Schauble is no newcomer to this game. The former force reconnaissance Marine is a wounded warrior with the Silver Star and Bronze Star. He previously ran Remington Defense’s global operations and served as a senior civilian operations officer for Marine Special Operations Command.
What he and his team have done is to put the fighter jet “lock and launch” technology into a revolutionary rifle system.
The closed-loop system includes four components:
■ A custom Surgeon rifle, though the company also had the system on a .338 Lapua Magnum during our visit.
■ Precision conventional ammunition loaded by Barnes Bullets. The 220-grain rounds provided +/-10 feet/second deviation, compared with military match grade, which is loaded at +/-50 feet/second deviation.
■ Networked tracking scope.
■ Semi-electronic guided trigger.
That is not to say a cash-strapped Pentagon would have to purchase that rifle or those rounds.
The weapon’s computer can be calibrated to the performance standard of any round, and the scope and trigger can be placed on other weapons ranging from the M4 to existing sniper rifles.
In fact, Col. Scott Armstrong, program manager of Soldier Weapons was among a small group of Army experts who in August shot the system using an XM-2010 sniper rifle. Witnesses said every team member had first-round hits at targets beyond 1,000 meters.
Program Executive Office Soldier, as is policy, remained neutral and noncommitted when asked about testing the TrackingPoint technology and the possibility of obtaining it for soldiers.
“PEO Soldier works very closely with our partners in the Army’s Centers of Excellence in the constant pursuit of new technologies and capabilities that enhance our soldier’s survivability, lethality and the ability to dominate in any environment,” said PEO spokeswoman Debi Dawson. “This was the purpose of our recent visit to TrackingPoint. We plan to continue to explore all existing technologies that further assist us in informing future requirements.”

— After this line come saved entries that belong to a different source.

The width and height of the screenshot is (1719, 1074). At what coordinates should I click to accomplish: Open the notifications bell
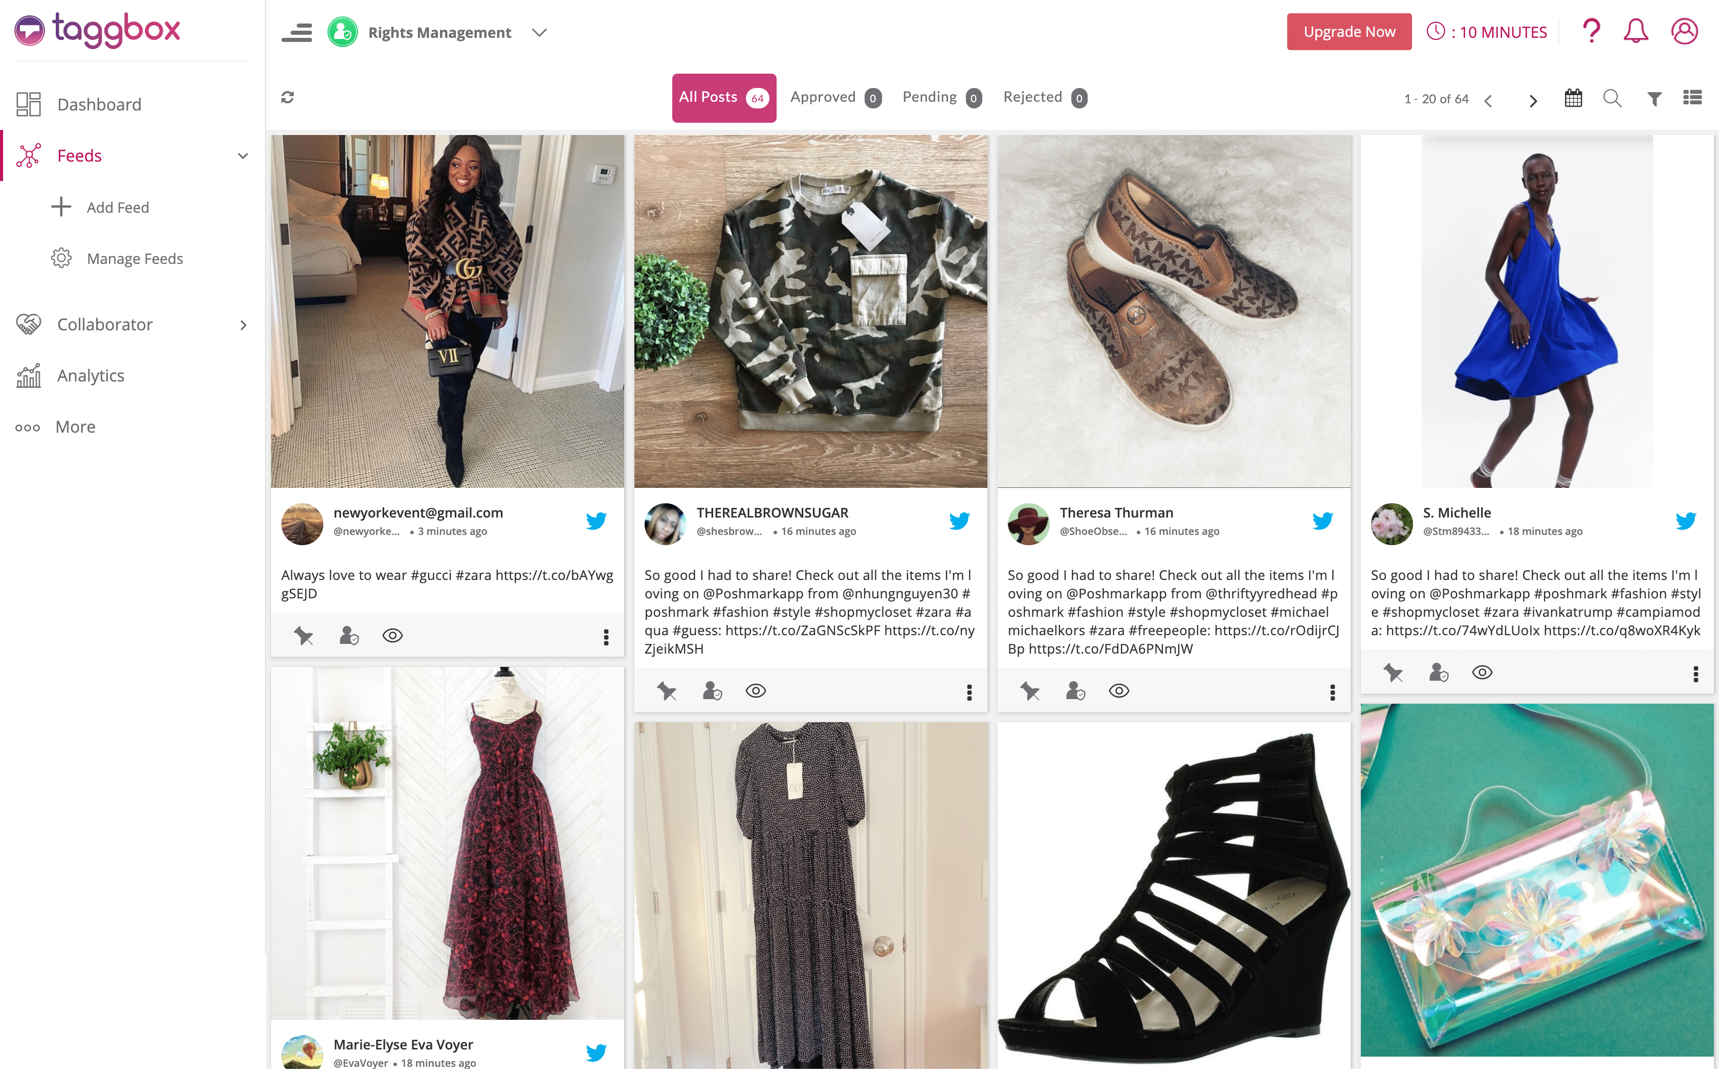click(x=1635, y=31)
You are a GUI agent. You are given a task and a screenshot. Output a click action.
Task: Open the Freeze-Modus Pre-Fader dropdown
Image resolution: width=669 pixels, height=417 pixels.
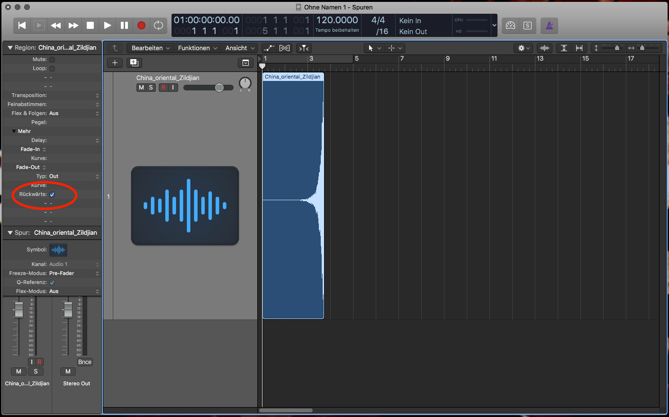(x=73, y=273)
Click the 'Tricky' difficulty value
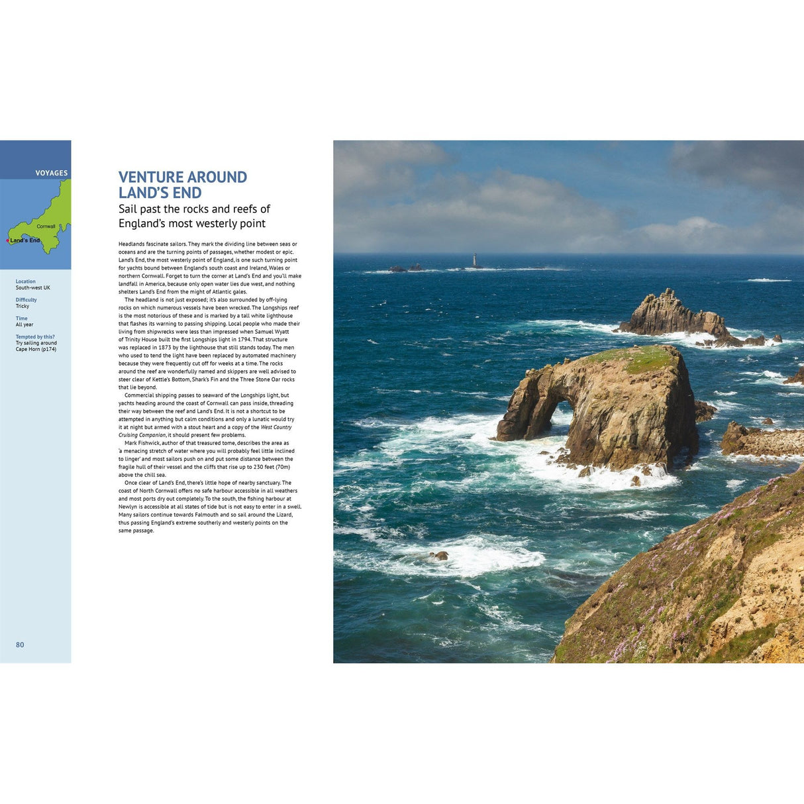The height and width of the screenshot is (804, 804). pyautogui.click(x=23, y=306)
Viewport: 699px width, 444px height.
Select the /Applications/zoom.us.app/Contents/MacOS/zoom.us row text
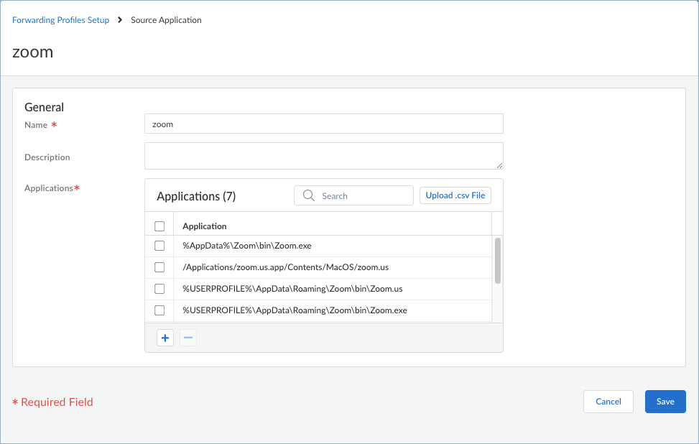pos(285,267)
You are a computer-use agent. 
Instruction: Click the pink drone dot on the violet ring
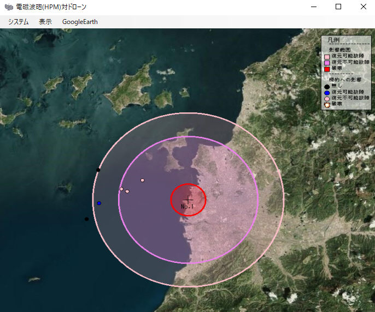(121, 189)
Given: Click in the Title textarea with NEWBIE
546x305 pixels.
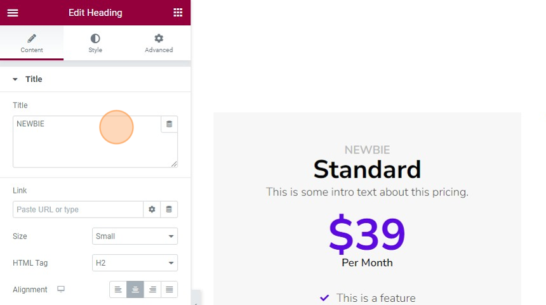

The scope “networks the battlefield” with hard-line secure communications. Encrypted Wi-Fi video servers provide the ability to send and receive streaming video. It can tie in to integrated dismounted soldier situational awareness systems such as Nett Warrior. Shooters can use it to designate or identify blue and red forces.
The scope can conduct target handoff from a drone. Imbedded GPS can provide a 10-digit grid of a target, or the scope can be used as a laser designator. Designers are now looking at remote-controlled operation.

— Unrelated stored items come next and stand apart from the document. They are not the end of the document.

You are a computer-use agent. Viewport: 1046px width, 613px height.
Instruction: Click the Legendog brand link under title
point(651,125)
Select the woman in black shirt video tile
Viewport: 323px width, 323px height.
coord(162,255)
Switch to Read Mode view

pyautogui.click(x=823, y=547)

While the state-of-the-art system sounds like something out of a video game, the first-generation XactSystem caters to big-game hunters — and they are snatching them up. If you visit TrackingPoint’s website, you will see photos of big kills at ridiculous ranges.

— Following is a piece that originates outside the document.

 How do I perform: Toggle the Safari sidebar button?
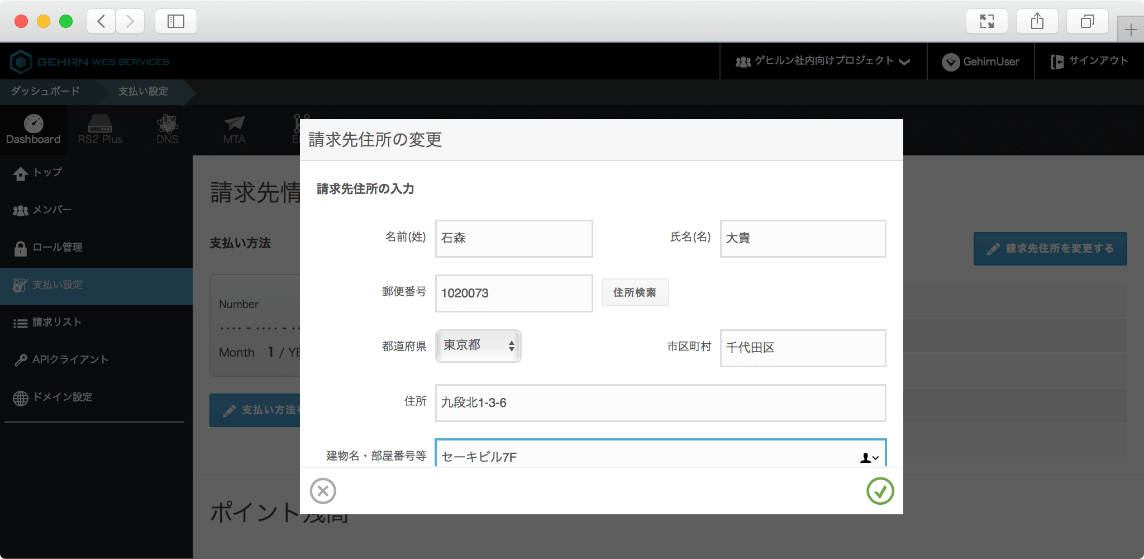(x=175, y=21)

The civilian weapon is capped at 1,200 meters. TrackingPoint officials said they would take off all of the stops for the military, which would extend the range “easily” to 1,500 meters. In fact, the company is building a weapon to take a 3,000-yard shot, but such distance requires significant trade-offs such as larger and heavier laser apertures.
The civilian XactSystem costs between $22,500 to $27,000, depending on the version purchased. A bulk order for the military would likely bring that cost down by thousands, and significantly more if only the scope and trigger assembly were purchased for existing weaponry.
“Though we are coming to this market commercially, we do understand that there is immense potential here to change the nature of warfare,” Schauble said.
“When you look at the value proposition for digital for your average soldier, you think about the democratization of accuracy. I am not so worried about trying to make every sniper better because they are already very well trained and they already do a lot of sustainment and have a lot of practice,” he said. “But if you were able to put a smaller version of what you see today on every rifle, every soldier, Marine and airman would have the capability to be instantly more capable with less training time and less ammunition consumption.”